Diversification Opportunities for HUMANA and Doubleline Flexible
-0.72 | Correlation Coefficient |
Pay attention - limited upside
The 3 months correlation between HUMANA and Doubleline is -0.72. Overlapping area represents the amount of risk that can be diversified away by holding HUMANA INC and Doubleline Flexible Income in the same portfolio, assuming nothing else is changed. The correlation between historical prices or returns on Doubleline Flexible and HUMANA is a relative statistical measure of the degree to which these equity instruments tend to move together. The correlation coefficient measures the extent to which returns on HUMANA INC are associated (or correlated) with Doubleline Flexible. Values of the correlation coefficient range from -1 to +1, where. The correlation of zero (0) is possible when the price movement of Doubleline Flexible has no effect on the direction of HUMANA i.e., HUMANA and Doubleline Flexible go up and down completely randomly.

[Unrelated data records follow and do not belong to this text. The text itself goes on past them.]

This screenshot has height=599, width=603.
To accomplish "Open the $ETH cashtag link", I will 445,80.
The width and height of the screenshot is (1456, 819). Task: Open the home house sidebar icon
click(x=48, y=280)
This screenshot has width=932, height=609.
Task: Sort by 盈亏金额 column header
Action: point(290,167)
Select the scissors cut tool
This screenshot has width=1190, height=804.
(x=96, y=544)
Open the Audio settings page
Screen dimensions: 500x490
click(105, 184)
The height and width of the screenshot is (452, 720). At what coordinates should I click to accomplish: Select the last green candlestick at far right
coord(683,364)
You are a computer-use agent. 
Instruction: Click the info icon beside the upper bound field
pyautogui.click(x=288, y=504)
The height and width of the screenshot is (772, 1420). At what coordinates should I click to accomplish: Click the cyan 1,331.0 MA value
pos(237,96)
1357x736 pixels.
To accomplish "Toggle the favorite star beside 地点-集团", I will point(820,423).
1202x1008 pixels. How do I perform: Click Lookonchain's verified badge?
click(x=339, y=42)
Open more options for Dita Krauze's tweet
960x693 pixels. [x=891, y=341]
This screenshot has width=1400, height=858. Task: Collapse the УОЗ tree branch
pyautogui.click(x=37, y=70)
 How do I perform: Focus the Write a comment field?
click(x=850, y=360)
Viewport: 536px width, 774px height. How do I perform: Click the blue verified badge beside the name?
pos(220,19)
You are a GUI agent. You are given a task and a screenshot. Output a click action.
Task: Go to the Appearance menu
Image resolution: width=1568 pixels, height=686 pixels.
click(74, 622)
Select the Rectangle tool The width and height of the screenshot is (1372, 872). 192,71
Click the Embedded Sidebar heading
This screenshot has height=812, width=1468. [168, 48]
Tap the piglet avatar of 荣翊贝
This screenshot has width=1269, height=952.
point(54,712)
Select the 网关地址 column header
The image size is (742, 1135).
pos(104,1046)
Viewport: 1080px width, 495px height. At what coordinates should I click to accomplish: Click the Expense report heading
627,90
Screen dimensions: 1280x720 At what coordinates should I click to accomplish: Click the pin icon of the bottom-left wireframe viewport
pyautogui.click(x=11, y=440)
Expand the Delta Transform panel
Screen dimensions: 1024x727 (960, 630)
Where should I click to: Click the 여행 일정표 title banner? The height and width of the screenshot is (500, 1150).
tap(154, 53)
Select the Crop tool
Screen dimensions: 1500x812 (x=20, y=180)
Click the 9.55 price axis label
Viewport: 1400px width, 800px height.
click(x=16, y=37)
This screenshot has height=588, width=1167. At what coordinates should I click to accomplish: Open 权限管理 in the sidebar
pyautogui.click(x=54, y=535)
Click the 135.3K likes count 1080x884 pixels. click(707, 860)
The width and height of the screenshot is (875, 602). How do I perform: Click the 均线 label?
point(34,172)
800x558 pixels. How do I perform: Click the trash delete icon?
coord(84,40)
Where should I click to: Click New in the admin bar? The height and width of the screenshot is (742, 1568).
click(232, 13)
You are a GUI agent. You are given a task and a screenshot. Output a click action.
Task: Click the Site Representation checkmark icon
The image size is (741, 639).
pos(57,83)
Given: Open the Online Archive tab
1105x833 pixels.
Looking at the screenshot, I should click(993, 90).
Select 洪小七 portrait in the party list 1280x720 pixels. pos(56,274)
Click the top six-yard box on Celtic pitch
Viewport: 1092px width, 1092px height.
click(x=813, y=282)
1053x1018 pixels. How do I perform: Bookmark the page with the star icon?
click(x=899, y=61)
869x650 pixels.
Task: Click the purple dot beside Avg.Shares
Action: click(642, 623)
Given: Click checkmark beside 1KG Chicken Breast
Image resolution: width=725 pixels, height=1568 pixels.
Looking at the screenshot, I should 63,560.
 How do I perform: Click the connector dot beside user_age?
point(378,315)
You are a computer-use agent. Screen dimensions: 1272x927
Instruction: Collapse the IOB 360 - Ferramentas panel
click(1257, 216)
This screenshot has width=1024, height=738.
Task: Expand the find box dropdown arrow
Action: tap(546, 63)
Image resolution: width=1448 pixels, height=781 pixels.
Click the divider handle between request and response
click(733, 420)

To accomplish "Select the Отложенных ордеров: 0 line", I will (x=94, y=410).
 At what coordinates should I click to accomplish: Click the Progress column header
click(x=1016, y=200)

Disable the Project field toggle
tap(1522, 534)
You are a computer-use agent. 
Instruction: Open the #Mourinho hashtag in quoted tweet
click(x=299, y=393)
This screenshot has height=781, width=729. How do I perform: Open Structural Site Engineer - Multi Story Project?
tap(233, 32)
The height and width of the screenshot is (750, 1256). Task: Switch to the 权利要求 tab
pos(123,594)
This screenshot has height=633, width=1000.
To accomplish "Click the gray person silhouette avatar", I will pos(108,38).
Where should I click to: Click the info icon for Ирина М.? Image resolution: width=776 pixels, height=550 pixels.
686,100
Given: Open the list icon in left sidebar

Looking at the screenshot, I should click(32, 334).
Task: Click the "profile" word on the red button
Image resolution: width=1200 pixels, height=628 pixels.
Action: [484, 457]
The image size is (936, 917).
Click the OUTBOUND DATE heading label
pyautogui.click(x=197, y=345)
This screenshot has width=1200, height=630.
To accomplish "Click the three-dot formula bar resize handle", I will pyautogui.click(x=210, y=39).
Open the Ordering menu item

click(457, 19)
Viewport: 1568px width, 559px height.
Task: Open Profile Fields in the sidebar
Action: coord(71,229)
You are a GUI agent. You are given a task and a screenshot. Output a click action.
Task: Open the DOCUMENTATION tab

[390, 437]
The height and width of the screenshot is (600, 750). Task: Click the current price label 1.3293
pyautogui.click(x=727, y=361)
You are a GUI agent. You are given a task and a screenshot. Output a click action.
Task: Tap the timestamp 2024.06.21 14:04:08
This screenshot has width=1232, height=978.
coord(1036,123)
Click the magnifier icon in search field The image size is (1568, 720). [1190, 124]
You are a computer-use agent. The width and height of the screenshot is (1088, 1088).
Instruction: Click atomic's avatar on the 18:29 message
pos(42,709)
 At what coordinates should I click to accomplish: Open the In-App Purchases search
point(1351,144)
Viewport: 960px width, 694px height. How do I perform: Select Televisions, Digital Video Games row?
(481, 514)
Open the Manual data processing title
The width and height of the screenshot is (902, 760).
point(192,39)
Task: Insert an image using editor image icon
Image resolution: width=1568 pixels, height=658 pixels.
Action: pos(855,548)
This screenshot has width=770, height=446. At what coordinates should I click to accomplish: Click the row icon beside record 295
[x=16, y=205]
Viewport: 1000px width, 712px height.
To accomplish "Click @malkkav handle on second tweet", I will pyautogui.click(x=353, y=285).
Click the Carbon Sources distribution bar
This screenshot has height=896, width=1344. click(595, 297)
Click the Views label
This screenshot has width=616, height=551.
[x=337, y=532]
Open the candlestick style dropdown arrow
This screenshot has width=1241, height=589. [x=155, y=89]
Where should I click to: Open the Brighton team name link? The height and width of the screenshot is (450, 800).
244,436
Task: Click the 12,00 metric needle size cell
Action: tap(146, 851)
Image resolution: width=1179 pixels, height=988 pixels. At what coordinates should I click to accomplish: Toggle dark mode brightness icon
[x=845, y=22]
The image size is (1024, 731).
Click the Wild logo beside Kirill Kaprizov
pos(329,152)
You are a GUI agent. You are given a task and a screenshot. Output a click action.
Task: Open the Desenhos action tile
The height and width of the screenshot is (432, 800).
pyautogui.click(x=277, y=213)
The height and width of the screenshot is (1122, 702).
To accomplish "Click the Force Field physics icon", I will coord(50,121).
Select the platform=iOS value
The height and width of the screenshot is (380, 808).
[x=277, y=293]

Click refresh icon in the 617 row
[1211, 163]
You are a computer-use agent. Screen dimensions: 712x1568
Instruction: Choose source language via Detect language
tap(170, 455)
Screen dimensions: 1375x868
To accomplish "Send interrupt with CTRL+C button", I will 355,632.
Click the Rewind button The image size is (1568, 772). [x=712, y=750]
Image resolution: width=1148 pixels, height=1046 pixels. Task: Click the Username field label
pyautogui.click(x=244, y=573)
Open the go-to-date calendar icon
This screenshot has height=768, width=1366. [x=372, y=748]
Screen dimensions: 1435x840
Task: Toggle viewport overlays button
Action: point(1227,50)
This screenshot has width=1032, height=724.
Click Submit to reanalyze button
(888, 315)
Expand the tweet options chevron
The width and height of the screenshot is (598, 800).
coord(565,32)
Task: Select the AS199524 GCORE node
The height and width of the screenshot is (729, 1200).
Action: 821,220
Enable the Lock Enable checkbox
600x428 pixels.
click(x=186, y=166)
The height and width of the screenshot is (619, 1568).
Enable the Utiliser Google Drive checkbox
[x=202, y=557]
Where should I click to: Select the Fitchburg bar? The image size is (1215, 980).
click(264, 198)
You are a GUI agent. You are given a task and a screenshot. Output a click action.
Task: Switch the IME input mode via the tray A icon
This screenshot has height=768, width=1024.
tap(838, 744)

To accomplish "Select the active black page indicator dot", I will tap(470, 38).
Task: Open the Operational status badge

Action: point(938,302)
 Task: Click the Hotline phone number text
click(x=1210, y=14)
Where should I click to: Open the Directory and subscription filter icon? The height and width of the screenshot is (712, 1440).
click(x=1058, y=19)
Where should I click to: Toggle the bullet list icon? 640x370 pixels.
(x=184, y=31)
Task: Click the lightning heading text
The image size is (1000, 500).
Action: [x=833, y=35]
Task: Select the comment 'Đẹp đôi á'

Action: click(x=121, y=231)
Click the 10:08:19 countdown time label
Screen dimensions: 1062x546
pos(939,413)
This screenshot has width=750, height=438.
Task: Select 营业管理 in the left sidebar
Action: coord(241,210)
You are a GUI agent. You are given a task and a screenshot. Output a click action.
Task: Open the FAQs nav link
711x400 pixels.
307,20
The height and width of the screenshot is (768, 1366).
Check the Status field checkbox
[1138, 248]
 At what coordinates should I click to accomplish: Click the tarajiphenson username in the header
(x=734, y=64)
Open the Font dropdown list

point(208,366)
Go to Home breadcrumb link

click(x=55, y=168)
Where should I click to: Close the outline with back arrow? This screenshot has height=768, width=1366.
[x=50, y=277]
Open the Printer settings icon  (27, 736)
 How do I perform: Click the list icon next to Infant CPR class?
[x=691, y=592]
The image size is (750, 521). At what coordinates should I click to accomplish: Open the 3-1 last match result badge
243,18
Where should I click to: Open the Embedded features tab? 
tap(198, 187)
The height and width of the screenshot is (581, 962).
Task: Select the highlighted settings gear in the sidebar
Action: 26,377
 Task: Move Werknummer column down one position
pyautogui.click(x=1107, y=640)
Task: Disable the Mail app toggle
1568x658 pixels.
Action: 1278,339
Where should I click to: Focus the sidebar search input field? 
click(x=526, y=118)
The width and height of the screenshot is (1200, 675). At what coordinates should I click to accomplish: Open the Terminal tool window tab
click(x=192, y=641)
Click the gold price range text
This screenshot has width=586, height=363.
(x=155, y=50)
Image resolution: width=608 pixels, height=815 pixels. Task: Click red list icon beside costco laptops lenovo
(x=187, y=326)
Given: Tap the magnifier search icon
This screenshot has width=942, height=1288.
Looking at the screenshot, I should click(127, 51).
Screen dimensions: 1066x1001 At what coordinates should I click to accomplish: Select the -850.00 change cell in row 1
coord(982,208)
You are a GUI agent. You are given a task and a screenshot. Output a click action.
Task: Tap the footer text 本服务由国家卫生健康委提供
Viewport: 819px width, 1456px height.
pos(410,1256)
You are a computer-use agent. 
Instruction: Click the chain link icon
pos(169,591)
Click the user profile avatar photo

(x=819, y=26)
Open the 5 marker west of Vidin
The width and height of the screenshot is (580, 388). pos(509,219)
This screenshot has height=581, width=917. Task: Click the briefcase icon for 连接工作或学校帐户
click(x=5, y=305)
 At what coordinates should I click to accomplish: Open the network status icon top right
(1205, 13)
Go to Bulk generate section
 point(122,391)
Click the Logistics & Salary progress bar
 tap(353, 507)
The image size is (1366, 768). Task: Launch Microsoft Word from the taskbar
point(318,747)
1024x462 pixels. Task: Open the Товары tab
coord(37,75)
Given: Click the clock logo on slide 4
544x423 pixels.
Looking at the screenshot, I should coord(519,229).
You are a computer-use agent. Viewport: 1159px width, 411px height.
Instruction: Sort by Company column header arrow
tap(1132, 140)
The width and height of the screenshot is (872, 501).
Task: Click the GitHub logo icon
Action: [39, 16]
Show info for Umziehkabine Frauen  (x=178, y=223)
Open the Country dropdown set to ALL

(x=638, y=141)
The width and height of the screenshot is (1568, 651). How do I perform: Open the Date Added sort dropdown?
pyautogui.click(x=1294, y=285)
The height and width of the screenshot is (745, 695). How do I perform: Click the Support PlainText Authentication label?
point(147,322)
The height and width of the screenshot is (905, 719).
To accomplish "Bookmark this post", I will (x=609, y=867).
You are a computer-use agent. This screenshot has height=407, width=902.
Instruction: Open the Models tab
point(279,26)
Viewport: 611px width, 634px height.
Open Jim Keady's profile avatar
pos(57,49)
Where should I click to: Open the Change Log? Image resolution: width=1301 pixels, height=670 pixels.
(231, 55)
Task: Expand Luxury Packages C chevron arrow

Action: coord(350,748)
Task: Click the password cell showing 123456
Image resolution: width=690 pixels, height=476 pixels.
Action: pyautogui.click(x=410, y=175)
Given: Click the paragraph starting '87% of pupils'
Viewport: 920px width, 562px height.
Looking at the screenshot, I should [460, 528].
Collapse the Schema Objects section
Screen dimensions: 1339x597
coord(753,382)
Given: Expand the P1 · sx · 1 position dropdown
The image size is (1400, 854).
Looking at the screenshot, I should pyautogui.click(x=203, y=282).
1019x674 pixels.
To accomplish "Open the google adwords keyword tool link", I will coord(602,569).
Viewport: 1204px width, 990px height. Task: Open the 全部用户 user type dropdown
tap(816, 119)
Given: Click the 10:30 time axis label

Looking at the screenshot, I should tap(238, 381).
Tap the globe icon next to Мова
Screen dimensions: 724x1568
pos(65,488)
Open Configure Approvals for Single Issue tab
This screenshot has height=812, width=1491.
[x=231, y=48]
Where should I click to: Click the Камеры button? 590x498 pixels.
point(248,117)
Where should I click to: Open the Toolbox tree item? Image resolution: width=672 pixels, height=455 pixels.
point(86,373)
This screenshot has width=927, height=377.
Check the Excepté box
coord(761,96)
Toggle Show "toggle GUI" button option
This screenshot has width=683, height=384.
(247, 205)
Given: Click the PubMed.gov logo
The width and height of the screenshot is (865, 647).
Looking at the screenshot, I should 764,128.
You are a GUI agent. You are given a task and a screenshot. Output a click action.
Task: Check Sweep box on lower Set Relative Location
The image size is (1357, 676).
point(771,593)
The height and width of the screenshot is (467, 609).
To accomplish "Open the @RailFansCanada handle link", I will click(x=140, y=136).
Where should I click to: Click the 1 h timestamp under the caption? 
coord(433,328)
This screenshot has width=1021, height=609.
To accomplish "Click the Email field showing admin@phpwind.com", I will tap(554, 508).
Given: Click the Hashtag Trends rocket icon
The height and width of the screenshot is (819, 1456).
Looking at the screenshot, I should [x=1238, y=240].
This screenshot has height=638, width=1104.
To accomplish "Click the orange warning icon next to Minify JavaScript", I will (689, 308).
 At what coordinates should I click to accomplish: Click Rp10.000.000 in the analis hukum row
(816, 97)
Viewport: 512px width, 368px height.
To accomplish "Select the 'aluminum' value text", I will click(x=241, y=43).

Pair Corralation between HUMANA and Doubleline Flexible
Assuming the 90 days trading horizon HUMANA INC is expected to under-perform the Doubleline Flexible. In addition to that, HUMANA is 12.73 times more volatile than Doubleline Flexible Income. It trades about -0.25 of its total potential returns per unit of risk. Doubleline Flexible Income is currently generating about 0.34 per unit of volatility. If you would invest 867.00 in Doubleline Flexible Income on August 28, 2024 and sell it today you would earn a total of 5.00 from holding Doubleline Flexible Income or generate 0.58% return on investment over 90 days.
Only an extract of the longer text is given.